Task statement - Every line of the data below must be given again exactly.

═════ Data shown

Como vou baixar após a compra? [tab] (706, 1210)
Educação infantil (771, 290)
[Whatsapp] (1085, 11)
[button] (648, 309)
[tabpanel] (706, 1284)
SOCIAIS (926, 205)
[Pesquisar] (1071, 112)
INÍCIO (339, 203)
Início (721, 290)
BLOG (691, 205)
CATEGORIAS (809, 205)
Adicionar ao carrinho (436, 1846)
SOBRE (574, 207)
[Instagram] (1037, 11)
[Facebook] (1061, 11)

══════════

Your response -
Como vou baixar após a compra? [tab] (706, 1210)
Educação infantil (771, 290)
[Whatsapp] (1085, 11)
[button] (648, 309)
[tabpanel] (706, 1284)
SOCIAIS (926, 205)
[Pesquisar] (1071, 112)
INÍCIO (339, 203)
Início (721, 290)
BLOG (691, 205)
CATEGORIAS (809, 205)
Adicionar ao carrinho (436, 1846)
SOBRE (574, 207)
[Instagram] (1037, 11)
[Facebook] (1061, 11)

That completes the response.